Entries for locating text and elements
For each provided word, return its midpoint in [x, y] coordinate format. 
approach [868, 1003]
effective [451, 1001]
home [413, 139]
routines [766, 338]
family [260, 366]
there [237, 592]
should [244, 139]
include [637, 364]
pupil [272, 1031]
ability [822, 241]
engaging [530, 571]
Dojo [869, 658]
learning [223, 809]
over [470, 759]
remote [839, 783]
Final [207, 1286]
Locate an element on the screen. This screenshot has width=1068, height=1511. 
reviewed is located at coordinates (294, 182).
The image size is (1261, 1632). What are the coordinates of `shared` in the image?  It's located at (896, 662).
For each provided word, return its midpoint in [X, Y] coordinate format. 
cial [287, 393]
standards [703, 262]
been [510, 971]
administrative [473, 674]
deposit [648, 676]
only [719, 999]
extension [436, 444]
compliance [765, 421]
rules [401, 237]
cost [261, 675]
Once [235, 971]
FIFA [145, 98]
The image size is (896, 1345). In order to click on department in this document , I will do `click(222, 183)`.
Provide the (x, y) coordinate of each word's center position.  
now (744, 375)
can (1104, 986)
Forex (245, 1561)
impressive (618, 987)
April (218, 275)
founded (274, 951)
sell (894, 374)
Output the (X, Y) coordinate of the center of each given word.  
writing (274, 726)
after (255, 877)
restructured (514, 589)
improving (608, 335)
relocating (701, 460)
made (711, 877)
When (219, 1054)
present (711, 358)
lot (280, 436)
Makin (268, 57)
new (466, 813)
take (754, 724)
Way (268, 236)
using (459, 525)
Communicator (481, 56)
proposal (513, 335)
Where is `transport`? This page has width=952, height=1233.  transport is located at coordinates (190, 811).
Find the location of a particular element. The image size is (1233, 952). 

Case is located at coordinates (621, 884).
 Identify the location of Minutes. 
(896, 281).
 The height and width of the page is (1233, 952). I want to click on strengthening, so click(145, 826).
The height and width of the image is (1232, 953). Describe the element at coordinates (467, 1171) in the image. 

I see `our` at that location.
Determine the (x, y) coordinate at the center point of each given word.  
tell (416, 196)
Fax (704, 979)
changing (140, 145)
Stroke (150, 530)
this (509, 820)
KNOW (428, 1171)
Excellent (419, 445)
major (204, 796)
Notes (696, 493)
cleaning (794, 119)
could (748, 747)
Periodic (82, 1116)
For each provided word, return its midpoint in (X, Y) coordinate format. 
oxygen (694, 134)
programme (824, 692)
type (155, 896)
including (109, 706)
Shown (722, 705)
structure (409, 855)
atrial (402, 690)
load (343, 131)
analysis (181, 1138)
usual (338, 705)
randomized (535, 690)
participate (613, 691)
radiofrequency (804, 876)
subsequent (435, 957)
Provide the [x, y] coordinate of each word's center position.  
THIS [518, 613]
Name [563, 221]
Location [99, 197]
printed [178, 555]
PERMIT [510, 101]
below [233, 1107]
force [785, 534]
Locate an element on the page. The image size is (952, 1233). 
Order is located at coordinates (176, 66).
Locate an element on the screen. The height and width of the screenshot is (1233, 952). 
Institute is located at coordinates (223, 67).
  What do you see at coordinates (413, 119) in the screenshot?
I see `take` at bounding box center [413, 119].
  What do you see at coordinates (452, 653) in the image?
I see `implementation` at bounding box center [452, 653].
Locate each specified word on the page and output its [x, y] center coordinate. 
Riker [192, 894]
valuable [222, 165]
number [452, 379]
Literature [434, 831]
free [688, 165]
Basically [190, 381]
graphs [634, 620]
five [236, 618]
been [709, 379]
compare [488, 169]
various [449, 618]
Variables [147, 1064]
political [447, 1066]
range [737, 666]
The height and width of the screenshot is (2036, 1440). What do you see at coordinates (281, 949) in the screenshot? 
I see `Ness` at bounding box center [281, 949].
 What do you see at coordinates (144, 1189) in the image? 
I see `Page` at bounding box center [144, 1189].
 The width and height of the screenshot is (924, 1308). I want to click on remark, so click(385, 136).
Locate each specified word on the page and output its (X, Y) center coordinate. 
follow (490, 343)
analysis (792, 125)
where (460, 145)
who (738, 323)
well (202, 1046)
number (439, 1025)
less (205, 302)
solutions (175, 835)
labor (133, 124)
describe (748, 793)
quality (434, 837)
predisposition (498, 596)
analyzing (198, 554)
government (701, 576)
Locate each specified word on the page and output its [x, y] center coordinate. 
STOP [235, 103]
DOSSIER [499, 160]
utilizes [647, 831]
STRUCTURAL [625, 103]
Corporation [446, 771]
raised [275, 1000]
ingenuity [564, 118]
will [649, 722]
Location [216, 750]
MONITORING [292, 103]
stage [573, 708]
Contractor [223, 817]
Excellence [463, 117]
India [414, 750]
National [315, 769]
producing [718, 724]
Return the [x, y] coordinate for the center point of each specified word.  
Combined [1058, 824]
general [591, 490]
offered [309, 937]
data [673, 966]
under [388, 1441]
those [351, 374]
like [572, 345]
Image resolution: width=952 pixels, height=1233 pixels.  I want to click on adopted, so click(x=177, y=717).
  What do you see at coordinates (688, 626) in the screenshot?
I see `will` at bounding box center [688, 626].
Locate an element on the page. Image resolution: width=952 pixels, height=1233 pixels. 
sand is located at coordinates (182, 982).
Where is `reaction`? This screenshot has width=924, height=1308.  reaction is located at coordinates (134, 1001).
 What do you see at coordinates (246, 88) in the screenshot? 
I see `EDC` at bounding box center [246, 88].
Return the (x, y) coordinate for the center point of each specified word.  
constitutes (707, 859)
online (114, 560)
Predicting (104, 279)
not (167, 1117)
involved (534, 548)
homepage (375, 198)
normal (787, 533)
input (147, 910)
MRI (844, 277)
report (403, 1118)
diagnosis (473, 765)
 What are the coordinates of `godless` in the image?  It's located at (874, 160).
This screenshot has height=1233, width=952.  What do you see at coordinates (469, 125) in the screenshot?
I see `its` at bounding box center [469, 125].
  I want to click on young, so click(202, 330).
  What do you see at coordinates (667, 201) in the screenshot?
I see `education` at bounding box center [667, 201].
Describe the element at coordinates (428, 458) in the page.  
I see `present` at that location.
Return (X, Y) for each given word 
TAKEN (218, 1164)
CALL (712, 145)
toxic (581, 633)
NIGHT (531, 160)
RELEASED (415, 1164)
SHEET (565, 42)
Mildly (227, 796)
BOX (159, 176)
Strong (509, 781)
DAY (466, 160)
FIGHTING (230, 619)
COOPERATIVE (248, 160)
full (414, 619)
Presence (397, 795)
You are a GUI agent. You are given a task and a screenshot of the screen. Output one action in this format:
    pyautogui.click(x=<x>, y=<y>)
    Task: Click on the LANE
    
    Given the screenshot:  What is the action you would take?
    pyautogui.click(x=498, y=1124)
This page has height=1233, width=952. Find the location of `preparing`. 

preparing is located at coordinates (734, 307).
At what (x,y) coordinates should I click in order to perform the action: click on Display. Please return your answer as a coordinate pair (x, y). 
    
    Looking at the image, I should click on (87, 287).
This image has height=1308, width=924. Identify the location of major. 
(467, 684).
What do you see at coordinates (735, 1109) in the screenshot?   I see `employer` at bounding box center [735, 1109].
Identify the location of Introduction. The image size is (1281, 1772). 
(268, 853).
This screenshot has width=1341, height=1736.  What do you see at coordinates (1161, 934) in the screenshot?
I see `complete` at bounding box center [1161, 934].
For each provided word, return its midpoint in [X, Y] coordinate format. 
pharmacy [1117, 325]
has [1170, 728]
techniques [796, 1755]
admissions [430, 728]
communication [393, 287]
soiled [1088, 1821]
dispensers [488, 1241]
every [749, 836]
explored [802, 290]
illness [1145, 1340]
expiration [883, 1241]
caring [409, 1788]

→ **Exercise description**:
Copy all of the data above line for line, without changing anything.

→ **Solution to the problem**:
For each provided word, return its midpoint in [x, y] coordinate format. 
approach [868, 1003]
effective [451, 1001]
home [413, 139]
routines [766, 338]
family [260, 366]
there [237, 592]
should [244, 139]
include [637, 364]
pupil [272, 1031]
ability [822, 241]
engaging [530, 571]
Dojo [869, 658]
learning [223, 809]
over [470, 759]
remote [839, 783]
Final [207, 1286]
Locate an element on the screen. This screenshot has width=1068, height=1511. 
reviewed is located at coordinates (294, 182).
The image size is (1261, 1632). What are the coordinates of `shared` in the image?  It's located at (896, 662).
For each provided word, return its midpoint in [X, Y] coordinate format. 
cial [287, 393]
standards [703, 262]
been [510, 971]
administrative [473, 674]
deposit [648, 676]
only [719, 999]
extension [436, 444]
compliance [765, 421]
rules [401, 237]
cost [261, 675]
Once [235, 971]
FIFA [145, 98]
The image size is (896, 1345). In order to click on department in this document , I will do `click(222, 183)`.
Provide the (x, y) coordinate of each word's center position.  
now (744, 375)
can (1104, 986)
Forex (245, 1561)
impressive (618, 987)
April (218, 275)
founded (274, 951)
sell (894, 374)
Output the (X, Y) coordinate of the center of each given word.  
writing (274, 726)
after (255, 877)
restructured (514, 589)
improving (608, 335)
relocating (701, 460)
made (711, 877)
When (219, 1054)
present (711, 358)
lot (280, 436)
Makin (268, 57)
new (466, 813)
take (754, 724)
Way (268, 236)
using (459, 525)
Communicator (481, 56)
proposal (513, 335)
Where is `transport`? This page has width=952, height=1233.  transport is located at coordinates (190, 811).
Find the location of a particular element. The image size is (1233, 952). 

Case is located at coordinates (621, 884).
 Identify the location of Minutes. 
(896, 281).
 The height and width of the page is (1233, 952). I want to click on strengthening, so click(145, 826).
The height and width of the image is (1232, 953). Describe the element at coordinates (467, 1171) in the image. 

I see `our` at that location.
Determine the (x, y) coordinate at the center point of each given word.  
tell (416, 196)
Fax (704, 979)
changing (140, 145)
Stroke (150, 530)
this (509, 820)
KNOW (428, 1171)
Excellent (419, 445)
major (204, 796)
Notes (696, 493)
cleaning (794, 119)
could (748, 747)
Periodic (82, 1116)
For each provided word, return its midpoint in (X, Y) coordinate format. 
oxygen (694, 134)
programme (824, 692)
type (155, 896)
including (109, 706)
Shown (722, 705)
structure (409, 855)
atrial (402, 690)
load (343, 131)
analysis (181, 1138)
usual (338, 705)
randomized (535, 690)
participate (613, 691)
radiofrequency (804, 876)
subsequent (435, 957)
Provide the [x, y] coordinate of each word's center position.  
THIS [518, 613]
Name [563, 221]
Location [99, 197]
printed [178, 555]
PERMIT [510, 101]
below [233, 1107]
force [785, 534]
Locate an element on the page. The image size is (952, 1233). 
Order is located at coordinates (176, 66).
Locate an element on the screen. The height and width of the screenshot is (1233, 952). 
Institute is located at coordinates (223, 67).
  What do you see at coordinates (413, 119) in the screenshot?
I see `take` at bounding box center [413, 119].
  What do you see at coordinates (452, 653) in the image?
I see `implementation` at bounding box center [452, 653].
Locate each specified word on the page and output its [x, y] center coordinate. 
Riker [192, 894]
valuable [222, 165]
number [452, 379]
Literature [434, 831]
free [688, 165]
Basically [190, 381]
graphs [634, 620]
five [236, 618]
been [709, 379]
compare [488, 169]
various [449, 618]
Variables [147, 1064]
political [447, 1066]
range [737, 666]
The height and width of the screenshot is (2036, 1440). What do you see at coordinates (281, 949) in the screenshot? 
I see `Ness` at bounding box center [281, 949].
 What do you see at coordinates (144, 1189) in the image? 
I see `Page` at bounding box center [144, 1189].
 The width and height of the screenshot is (924, 1308). I want to click on remark, so click(385, 136).
Locate each specified word on the page and output its (X, Y) center coordinate. 
follow (490, 343)
analysis (792, 125)
where (460, 145)
who (738, 323)
well (202, 1046)
number (439, 1025)
less (205, 302)
solutions (175, 835)
labor (133, 124)
describe (748, 793)
quality (434, 837)
predisposition (498, 596)
analyzing (198, 554)
government (701, 576)
Locate each specified word on the page and output its [x, y] center coordinate. 
STOP [235, 103]
DOSSIER [499, 160]
utilizes [647, 831]
STRUCTURAL [625, 103]
Corporation [446, 771]
raised [275, 1000]
ingenuity [564, 118]
will [649, 722]
Location [216, 750]
MONITORING [292, 103]
stage [573, 708]
Contractor [223, 817]
Excellence [463, 117]
India [414, 750]
National [315, 769]
producing [718, 724]
Return the [x, y] coordinate for the center point of each specified word.  
Combined [1058, 824]
general [591, 490]
offered [309, 937]
data [673, 966]
under [388, 1441]
those [351, 374]
like [572, 345]
Image resolution: width=952 pixels, height=1233 pixels.  I want to click on adopted, so click(x=177, y=717).
  What do you see at coordinates (688, 626) in the screenshot?
I see `will` at bounding box center [688, 626].
Locate an element on the page. Image resolution: width=952 pixels, height=1233 pixels. 
sand is located at coordinates (182, 982).
Where is `reaction`? This screenshot has width=924, height=1308.  reaction is located at coordinates (134, 1001).
 What do you see at coordinates (246, 88) in the screenshot? 
I see `EDC` at bounding box center [246, 88].
Return the (x, y) coordinate for the center point of each specified word.  
constitutes (707, 859)
online (114, 560)
Predicting (104, 279)
not (167, 1117)
involved (534, 548)
homepage (375, 198)
normal (787, 533)
input (147, 910)
MRI (844, 277)
report (403, 1118)
diagnosis (473, 765)
 What are the coordinates of `godless` in the image?  It's located at (874, 160).
This screenshot has height=1233, width=952.  What do you see at coordinates (469, 125) in the screenshot?
I see `its` at bounding box center [469, 125].
  I want to click on young, so click(202, 330).
  What do you see at coordinates (667, 201) in the screenshot?
I see `education` at bounding box center [667, 201].
Describe the element at coordinates (428, 458) in the page.  
I see `present` at that location.
Return (X, Y) for each given word 
TAKEN (218, 1164)
CALL (712, 145)
toxic (581, 633)
NIGHT (531, 160)
RELEASED (415, 1164)
SHEET (565, 42)
Mildly (227, 796)
BOX (159, 176)
Strong (509, 781)
DAY (466, 160)
FIGHTING (230, 619)
COOPERATIVE (248, 160)
full (414, 619)
Presence (397, 795)
You are a GUI agent. You are given a task and a screenshot of the screen. Output one action in this format:
    pyautogui.click(x=<x>, y=<y>)
    Task: Click on the LANE
    
    Given the screenshot:  What is the action you would take?
    pyautogui.click(x=498, y=1124)
This page has height=1233, width=952. Find the location of `preparing`. 

preparing is located at coordinates (734, 307).
At what (x,y) coordinates should I click in order to perform the action: click on Display. Please return your answer as a coordinate pair (x, y). 
    
    Looking at the image, I should click on (87, 287).
This image has height=1308, width=924. Identify the location of major. 
(467, 684).
What do you see at coordinates (735, 1109) in the screenshot?   I see `employer` at bounding box center [735, 1109].
Identify the location of Introduction. The image size is (1281, 1772). 
(268, 853).
This screenshot has width=1341, height=1736.  What do you see at coordinates (1161, 934) in the screenshot?
I see `complete` at bounding box center [1161, 934].
For each provided word, return its midpoint in [X, Y] coordinate format. 
pharmacy [1117, 325]
has [1170, 728]
techniques [796, 1755]
admissions [430, 728]
communication [393, 287]
soiled [1088, 1821]
dispensers [488, 1241]
every [749, 836]
explored [802, 290]
illness [1145, 1340]
expiration [883, 1241]
caring [409, 1788]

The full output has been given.